À Oujda, une course contre la montre pour corriger les épreuves du baccalauréat

Dans une salle de correction des épreuves du baccalauréat au lycée Omar Ibn Abdelaziz à Oujda. (M.Chellay/Le360)

Le 09/06/2026 à 15h19

VidéoÀ Oujda, les centres de correction des épreuves du baccalauréat tournent à plein régime. Dans les salles du lycée Omar Ibn Abdelaziz, quelque 120 enseignants sont mobilisés pour corriger les milliers de copies des examens nationaux. Répartis entre les vacations du matin et de l’après-midi, les correcteurs s’activent pour garantir une notation équitable et rigoureuse, tout en respectant les délais fixés pour l’annonce des résultats. Le360 s’est rendu dans l’un de ces centres pour suivre cette étape décisive du processus d’évaluation.

Derrière les portes des salles de correction, le silence n’est rompu que par le bruissement des feuilles et le va-et-vient méthodique des enseignants. À Oujda, la phase de correction du baccalauréat est entrée dans sa vitesse de croisière. Après le déroulement des épreuves écrites, une autre course contre la montre a commencé, celle qui consiste à examiner minutieusement chaque copie afin de garantir aux candidats une évaluation juste et conforme aux critères nationaux.

Au sein du lycée Omar Ibn Abdelaziz, l’un des principaux centres de correction de la direction provinciale d’Oujda-Angad, près de 120 enseignants et enseignantes se relaient quotidiennement dans douze salles aménagées pour l’occasion. Leur mission consiste à corriger des milliers de copies dans plusieurs disciplines, notamment la philosophie, l’histoire-géographie, l’anglais ainsi que certaines langues étrangères comme l’espagnol et l’allemand.

L’ampleur de l’opération est considérable. Chaque correcteur est appelé à traiter un volume important de copies tout en respectant scrupuleusement les consignes pédagogiques et les grilles d’évaluation définies au niveau national. Une responsabilité essentielle qui fait de cette étape l’un des maillons les plus sensibles du processus des examens.

«La correction a démarré il y a environ deux jours», déclare Abdelali Lazar, président du centre de correction du lycée Omar Ibn Abdelaziz. «Nous avons un volume très important de copies, dépassant les 5.000 à 6.000 feuilles d’examen, ce qui nécessite un effort considérable de la part des enseignants», précise-t-il.

À l’échelle de la direction provinciale, l’opération de correction s’inscrit dans un dispositif beaucoup plus vaste. Cinq centres ont été mobilisés pour accueillir les différentes commissions chargées de cette mission. «Cette session a été un véritable succès, notamment grâce aux efforts déployés dans la lutte contre la fraude, ce qui nous a permis de garantir l’intégrité et la crédibilité de ces examens certificatifs», affirme Abdelfattah Azaoui, chef du Centre provincial des examens à la Direction provinciale de l’Éducation nationale d’Oujda-Angad.

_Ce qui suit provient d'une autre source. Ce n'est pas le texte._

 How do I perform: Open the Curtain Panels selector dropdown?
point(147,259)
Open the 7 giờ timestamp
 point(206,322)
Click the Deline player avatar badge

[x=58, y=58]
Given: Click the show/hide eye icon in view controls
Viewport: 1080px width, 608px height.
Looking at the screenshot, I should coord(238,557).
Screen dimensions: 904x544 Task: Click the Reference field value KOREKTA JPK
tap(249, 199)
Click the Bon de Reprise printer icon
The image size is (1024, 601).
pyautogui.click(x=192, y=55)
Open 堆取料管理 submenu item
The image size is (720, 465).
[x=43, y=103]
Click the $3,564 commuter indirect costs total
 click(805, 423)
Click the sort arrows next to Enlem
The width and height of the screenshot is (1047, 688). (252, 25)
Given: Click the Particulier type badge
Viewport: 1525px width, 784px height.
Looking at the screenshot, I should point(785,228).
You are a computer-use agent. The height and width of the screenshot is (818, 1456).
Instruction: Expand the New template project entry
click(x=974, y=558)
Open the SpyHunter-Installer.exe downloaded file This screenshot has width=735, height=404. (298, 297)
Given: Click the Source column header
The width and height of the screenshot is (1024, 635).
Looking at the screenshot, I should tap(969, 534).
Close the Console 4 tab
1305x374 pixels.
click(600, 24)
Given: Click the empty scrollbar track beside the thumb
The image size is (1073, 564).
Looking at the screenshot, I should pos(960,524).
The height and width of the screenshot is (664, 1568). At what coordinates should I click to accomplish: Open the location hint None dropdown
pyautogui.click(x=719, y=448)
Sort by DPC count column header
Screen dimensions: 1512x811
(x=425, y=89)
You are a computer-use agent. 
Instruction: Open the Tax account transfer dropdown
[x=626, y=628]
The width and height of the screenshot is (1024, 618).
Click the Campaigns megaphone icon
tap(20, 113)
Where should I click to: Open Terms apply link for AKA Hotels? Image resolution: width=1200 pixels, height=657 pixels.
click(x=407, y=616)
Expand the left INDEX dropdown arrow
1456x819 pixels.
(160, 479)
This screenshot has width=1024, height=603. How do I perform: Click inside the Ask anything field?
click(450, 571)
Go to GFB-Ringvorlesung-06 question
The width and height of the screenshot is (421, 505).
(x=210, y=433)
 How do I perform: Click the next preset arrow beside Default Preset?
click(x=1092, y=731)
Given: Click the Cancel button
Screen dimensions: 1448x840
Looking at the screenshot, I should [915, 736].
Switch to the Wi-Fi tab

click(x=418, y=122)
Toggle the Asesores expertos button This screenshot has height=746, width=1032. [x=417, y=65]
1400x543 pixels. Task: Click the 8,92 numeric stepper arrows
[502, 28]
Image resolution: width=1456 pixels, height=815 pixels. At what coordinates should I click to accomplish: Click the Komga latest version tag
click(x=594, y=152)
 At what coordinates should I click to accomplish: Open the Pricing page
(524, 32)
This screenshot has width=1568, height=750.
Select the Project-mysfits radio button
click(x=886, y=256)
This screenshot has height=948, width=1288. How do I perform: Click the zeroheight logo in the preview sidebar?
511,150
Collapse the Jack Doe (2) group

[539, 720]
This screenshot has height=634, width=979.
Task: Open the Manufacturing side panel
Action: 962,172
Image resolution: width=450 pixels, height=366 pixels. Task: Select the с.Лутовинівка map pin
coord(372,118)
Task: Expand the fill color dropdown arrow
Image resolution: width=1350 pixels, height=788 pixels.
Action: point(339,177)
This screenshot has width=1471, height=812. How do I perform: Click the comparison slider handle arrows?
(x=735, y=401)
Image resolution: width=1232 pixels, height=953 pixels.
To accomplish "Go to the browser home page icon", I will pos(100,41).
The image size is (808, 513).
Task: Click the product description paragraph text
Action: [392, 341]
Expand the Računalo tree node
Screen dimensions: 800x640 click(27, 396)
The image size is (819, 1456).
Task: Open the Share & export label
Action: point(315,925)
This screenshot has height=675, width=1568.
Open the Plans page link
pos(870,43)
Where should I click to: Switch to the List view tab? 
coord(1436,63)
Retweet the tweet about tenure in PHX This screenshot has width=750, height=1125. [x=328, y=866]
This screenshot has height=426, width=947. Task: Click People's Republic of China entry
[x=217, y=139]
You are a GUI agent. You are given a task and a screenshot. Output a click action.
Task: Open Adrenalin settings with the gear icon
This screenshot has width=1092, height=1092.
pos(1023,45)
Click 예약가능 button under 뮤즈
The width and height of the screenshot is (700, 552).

Les chiffres témoignent de l’importance de cette opération à l’échelle de la région de l’Oriental. «Le nombre de candidats reflète l’ampleur du dispositif mis en place. Les examens régionaux ont concerné 7.373 élèves scolarisés, tandis que les examens nationaux ont réuni 6.236 candidats, auxquels s’ajoutent 1.994 candidats libres», confirme-t-il.

Pendant que les correcteurs poursuivent leur travail dans les cinq centres dédiés à cette mission, l’attente grandit chez les candidats et leurs familles. Dans les salles de correction, en revanche, l’heure reste à la concentration, afin que chaque copie soit évaluée avec la même exigence et la même équité, garantes de la crédibilité de cet important rendez-vous national.